• [Exercise brief] The lines from the start of the records below through the line containing "Contact / Devis (92, 2500)" are to be copied exactly, both ends included, with nothing added.

Records contained in a dataset
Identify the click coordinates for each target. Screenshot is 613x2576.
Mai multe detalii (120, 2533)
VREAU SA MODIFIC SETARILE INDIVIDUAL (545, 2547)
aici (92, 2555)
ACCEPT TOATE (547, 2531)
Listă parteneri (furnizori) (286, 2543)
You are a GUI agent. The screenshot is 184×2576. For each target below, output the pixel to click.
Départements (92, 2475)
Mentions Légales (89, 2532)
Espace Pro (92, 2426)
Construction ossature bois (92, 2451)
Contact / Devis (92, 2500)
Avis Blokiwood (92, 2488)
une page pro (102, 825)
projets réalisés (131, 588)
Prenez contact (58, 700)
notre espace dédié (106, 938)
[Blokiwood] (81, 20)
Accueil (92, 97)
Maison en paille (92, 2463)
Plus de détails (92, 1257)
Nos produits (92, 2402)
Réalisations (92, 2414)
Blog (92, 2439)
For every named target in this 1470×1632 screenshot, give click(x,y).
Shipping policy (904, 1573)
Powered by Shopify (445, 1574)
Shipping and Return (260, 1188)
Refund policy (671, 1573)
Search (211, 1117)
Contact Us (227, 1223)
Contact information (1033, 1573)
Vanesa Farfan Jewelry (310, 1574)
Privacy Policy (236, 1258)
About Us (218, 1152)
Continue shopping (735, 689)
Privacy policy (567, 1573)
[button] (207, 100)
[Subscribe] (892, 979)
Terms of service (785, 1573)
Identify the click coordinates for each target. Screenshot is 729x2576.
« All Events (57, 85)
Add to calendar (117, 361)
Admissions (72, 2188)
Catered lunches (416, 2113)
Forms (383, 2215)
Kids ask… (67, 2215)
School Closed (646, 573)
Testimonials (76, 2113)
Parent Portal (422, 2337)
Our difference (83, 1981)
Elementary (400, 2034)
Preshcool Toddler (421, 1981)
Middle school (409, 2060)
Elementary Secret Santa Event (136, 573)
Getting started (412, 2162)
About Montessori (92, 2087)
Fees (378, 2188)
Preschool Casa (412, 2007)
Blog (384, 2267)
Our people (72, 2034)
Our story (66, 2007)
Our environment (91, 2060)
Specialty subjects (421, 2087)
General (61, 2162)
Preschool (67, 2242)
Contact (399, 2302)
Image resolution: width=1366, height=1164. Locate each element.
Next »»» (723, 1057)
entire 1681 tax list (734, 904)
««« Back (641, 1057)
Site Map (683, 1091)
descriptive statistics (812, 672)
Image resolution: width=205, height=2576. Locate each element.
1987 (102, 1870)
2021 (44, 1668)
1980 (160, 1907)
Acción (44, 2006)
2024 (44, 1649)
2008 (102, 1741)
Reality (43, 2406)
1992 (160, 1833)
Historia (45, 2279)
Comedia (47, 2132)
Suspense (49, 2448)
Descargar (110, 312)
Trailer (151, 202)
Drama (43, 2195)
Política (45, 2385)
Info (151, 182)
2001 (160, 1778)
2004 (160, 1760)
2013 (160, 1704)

• [Exercise answer]
Identify the click coordinates for each target. Screenshot is 613x2576.
Mai multe detalii (120, 2533)
VREAU SA MODIFIC SETARILE INDIVIDUAL (545, 2547)
aici (92, 2555)
ACCEPT TOATE (547, 2531)
Listă parteneri (furnizori) (286, 2543)
You are a GUI agent. The screenshot is 184×2576. For each target below, output the pixel to click.
Départements (92, 2475)
Mentions Légales (89, 2532)
Espace Pro (92, 2426)
Construction ossature bois (92, 2451)
Contact / Devis (92, 2500)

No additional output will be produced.